Input records
####################
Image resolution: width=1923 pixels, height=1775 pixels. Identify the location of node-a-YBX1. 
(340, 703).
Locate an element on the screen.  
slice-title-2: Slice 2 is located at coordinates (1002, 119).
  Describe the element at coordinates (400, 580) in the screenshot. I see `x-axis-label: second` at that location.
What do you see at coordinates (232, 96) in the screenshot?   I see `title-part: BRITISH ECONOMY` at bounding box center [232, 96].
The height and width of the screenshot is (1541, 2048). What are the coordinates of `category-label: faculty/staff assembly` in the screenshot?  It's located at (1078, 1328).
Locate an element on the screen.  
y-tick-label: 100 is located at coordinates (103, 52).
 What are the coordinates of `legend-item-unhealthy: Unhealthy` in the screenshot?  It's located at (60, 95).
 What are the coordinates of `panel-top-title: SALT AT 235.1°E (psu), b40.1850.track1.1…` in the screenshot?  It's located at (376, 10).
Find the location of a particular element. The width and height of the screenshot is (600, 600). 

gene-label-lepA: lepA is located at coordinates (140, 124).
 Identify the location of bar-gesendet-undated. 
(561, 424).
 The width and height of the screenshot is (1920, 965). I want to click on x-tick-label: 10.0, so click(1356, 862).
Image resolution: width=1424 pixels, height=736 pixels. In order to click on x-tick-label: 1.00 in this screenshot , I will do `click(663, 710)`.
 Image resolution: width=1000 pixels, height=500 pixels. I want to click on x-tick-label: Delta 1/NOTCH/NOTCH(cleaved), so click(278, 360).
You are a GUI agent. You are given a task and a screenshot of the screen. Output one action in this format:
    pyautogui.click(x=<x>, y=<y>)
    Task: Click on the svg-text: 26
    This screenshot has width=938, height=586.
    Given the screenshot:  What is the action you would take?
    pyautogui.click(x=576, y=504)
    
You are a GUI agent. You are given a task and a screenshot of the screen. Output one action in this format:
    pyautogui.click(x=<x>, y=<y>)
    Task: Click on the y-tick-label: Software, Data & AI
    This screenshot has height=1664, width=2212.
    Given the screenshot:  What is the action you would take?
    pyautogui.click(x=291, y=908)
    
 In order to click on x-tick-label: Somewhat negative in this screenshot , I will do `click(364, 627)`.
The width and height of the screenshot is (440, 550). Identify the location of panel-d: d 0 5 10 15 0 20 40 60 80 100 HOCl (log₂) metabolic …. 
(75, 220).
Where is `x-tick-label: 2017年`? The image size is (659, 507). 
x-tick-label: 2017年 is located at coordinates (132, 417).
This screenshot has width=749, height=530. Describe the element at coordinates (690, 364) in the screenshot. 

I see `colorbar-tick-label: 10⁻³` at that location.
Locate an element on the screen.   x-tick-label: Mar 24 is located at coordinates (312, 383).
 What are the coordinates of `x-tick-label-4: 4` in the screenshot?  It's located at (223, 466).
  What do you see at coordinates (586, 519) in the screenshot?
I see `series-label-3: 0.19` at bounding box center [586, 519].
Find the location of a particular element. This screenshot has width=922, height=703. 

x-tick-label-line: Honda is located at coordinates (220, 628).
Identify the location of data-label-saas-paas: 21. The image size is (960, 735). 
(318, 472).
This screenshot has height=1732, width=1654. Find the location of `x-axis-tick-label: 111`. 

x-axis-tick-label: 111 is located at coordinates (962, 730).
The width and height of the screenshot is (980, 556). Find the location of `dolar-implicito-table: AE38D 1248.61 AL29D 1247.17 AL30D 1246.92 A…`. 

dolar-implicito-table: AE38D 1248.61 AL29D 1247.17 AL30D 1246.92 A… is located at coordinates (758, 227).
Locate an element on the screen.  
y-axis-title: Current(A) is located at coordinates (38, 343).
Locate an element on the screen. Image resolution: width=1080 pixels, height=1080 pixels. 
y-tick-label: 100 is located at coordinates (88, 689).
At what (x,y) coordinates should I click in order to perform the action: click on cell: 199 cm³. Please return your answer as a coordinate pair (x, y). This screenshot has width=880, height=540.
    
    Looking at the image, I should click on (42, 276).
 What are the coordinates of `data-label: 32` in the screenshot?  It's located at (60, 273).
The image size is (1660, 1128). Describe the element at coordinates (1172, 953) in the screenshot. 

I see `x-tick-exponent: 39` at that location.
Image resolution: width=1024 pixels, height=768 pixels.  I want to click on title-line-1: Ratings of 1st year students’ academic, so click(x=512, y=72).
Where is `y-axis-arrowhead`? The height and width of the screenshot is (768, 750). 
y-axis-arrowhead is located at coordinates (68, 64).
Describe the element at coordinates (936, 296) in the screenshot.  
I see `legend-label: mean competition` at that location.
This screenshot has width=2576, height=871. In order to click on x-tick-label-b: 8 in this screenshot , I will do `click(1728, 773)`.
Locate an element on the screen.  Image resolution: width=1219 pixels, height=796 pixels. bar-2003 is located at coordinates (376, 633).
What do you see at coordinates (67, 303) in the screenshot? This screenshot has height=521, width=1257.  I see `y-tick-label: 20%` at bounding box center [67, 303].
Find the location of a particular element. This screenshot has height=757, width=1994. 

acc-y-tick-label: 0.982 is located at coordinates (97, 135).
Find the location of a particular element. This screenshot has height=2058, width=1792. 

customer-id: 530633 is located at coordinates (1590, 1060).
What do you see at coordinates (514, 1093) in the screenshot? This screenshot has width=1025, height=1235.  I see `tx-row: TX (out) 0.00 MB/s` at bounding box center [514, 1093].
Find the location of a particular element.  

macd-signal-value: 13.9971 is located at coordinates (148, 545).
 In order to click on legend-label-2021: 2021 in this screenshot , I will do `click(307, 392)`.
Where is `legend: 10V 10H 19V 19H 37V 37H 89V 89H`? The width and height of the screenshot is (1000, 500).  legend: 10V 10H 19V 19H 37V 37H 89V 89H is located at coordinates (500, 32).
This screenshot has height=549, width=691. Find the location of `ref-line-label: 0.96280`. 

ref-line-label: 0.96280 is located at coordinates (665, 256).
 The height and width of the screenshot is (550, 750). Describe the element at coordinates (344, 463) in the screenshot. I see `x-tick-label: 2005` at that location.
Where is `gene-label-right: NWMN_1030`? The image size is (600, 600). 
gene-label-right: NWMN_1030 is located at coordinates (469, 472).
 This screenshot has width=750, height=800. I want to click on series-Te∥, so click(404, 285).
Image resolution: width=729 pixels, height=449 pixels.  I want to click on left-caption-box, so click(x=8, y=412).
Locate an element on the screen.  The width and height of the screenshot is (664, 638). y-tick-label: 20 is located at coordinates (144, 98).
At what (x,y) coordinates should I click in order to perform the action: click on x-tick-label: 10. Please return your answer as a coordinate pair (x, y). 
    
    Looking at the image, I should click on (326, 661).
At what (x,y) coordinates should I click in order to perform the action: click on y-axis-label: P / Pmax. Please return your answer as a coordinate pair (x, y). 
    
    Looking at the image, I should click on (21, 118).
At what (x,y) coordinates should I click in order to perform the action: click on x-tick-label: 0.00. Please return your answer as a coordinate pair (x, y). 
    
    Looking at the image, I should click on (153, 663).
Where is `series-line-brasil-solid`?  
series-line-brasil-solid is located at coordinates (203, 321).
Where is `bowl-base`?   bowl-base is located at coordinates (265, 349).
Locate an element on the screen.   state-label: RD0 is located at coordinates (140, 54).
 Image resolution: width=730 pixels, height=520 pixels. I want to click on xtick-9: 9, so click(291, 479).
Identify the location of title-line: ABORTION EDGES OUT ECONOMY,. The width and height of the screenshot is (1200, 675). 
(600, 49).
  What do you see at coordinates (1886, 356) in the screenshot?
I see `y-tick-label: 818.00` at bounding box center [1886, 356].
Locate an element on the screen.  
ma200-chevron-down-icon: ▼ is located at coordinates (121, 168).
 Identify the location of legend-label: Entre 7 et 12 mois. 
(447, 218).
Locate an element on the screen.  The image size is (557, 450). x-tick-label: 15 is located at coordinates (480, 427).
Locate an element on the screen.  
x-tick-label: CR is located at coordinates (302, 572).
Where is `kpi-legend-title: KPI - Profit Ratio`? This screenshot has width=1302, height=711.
####################
Exercise aim
Please rewrite the lines from the first one through the line containing "(340, 703).", inclusive, replacing "Identify" with "Find" and leaving everything else unchanged.

Exercise result
Image resolution: width=1923 pixels, height=1775 pixels. Find the location of node-a-YBX1. 
(340, 703).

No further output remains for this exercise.